Such concerns about elite Irishmen adopting foreign frippery, and by extension endangering their cultural identity, appear to have been justified. While rare, luxury textiles such as continental silks and velvets have been found in Irish archaeological contexts (Wincott Heckett, 2007), while evidence from the Bristol port books underscores the increasing importation of cloth and clothing to Ireland (Flavin, 2011). It should thus come as little surprise that the Irish elite, both Gaelic and Old English, employed clothing as part of a strategy of code switching. When the powerful Old English Earl of Desmond and his wife Eleanor were under house arrest in London from 1567–1573, they dressed in English clothes. However, upon returning to their lands and tenants in Munster, the Earl consciously ‘put on Irish rayment’ – actively deploying clothing as a marker of identity (S.P., 63/43/6 i, Justice Walsh to Lord Deputie, 24 November 1573; Flavin, 2011: 106). In another example, a 1613 portrait of the Gaelic Lord Domhnaill Cam O’Sullivan Beare, then exiled in Spain, in the full dress of a Spanish knight reflects O’Sullivan Beare’s understanding of the intrinsic relationship between the clothing one wears and the identity one wishes to project (Morgan, 2010: 28–31).
The Trews
In the mantle and the doublet we have, respectively, Irish- and English-derived fashion. But what about the tartan trews (Figure 5)? Trews were a traditional Irish male garment featuring tightly fitted legs cut on the bias, but with a loose and full seat that facilitated activities like horse-riding. Two other examples have been recovered from Irish bogs. An extremely patched pair of plain woollen trews of probable late sixteenth-century date was found as part of a set of clothes in a bog near Thurles in County Tipperary in 1946, while an early seventeenth-century example was recovered from a bog at Killery in County Sligo; this pair features a checked pattern (McClintock, 1950: 64–65). The Dungiven trews exhibit much finer tailoring than these two pairs. Rather than being constructed of lengths of cloth folded around the legs and then stitched, as in the Sligo and Tipperary examples, the Dungiven trews are made up of individually cut pieces of cloth carefully seamed together (Dunlevy, 1989: 77). The other principal difference is in the fabric itself. Cloth used in Irish trews was often multi-coloured, but the Dungiven fabric, of checked design with red, green, brown, and yellow-orange, is much more suggestive of a Scottish origin. The tartan weave and the tailored construction may support the confident assertion of Wilfred Seaby (in Henshall et al., 1961–1962: 132) that the trews were originally ‘associated with a Highlander of rank.’ But here we move into the contentious territory that is research into Scottish tartans.
The trews.
Tartan is a central theme in the emergence of an imagined Scottish national identity in the early nineteenth century (Brown, 2010; Nicholson, 2005). Tartan was and is employed to project an authentic Scottish identity, with patterns assigned to individual clans, both Highland and Lowland, in the nineteenth century (Trevor-Roper, 1983). But understanding tartan as an invented tradition brings us no closer to understanding the uses and meanings of the multi-coloured textile in earlier centuries. While striking and therefore memorable in appearance, the actual techniques for producing a tartan or plaid cloth from multi-colored yarns are straightforward, not the province of any particular region, and likely to have prehistoric origins (Cheape, 2010: 16). The earliest Scottish example is of Iron Age date, but it is the sixteenth and seventeenth centuries that are most pertinent here. Reference to tartan as an exclusively Highland phenomenon are generally attributed to the eighteenth century, yet the researches of Hugh Cheape (1993, 2010), building on that of Dunbar (1979, 1981), associate a plaid cloth with the late medieval Gaelic dress of the Highlands and Isles, and as an element of attire increasingly used during the seventeenth century to signify a Highland identity.
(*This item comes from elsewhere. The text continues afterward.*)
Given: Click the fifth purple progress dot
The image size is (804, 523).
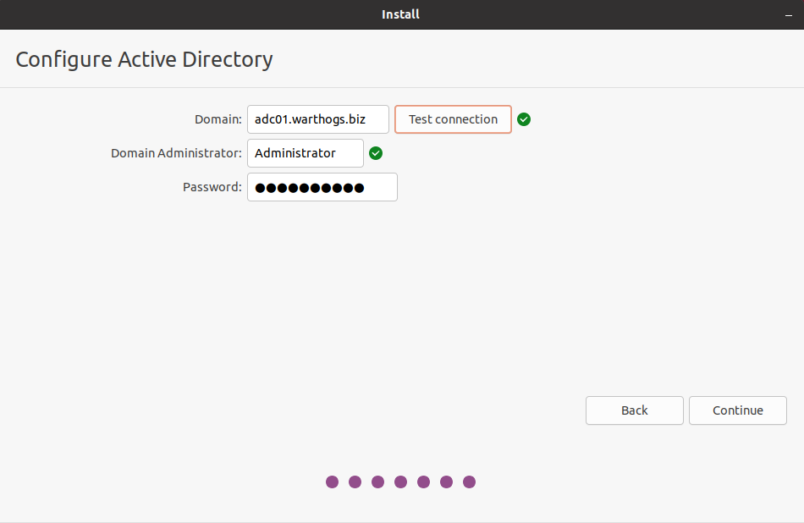Looking at the screenshot, I should (424, 482).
The complexities extend beyond the pedigree of tartan weaves, given the close linkages between society in Ulster and in the Scottish Isles which were formalised in the medieval period through the Kingdom of the Isles (MacDonald, 1997). In the sixteenth century, the MacDonnells of Islay furthered tightened their grasp on the territories of north Ulster, alternatively fighting with and against both Irish and English forces. Culturally, the Gaelic society of the Isles and that of Ulster were intimately connected through a mutually intelligible Gaelic language, a history of political unity and fragmentation, and shared cultural practices (Ohlmeyer, 1998, 2006). One shared tradition was the wearing of mantles. As described by John Major (1892 [1521]) ‘From the middle of the thigh to the foot they [Highland men] have no covering for the leg, clothing themselves with a mantle instead of an upper garment and a shirt dyed with saffron …’ A description from 1573 echoes the Irish association: ‘the Reidschankis, or wyld Scottis’ were ‘cloathed with ane mantle, with ane schirt saffroned after the Irisch maner, going bair legged to the knie’ (Dunbar, 1979: 27). References to the wearing of plaid trews instead of bare legs become more common in the seventeenth century (Gordon, 1841 [1641]; Dunbar, 1979: 35): ‘In the sharp Winter weather the Highland men wear close trowzes which cover the Thighs, Legs, and Feet….The trowzes are for Winter use; at other Times they content themselves with short Hose, which scarce reach the knees.’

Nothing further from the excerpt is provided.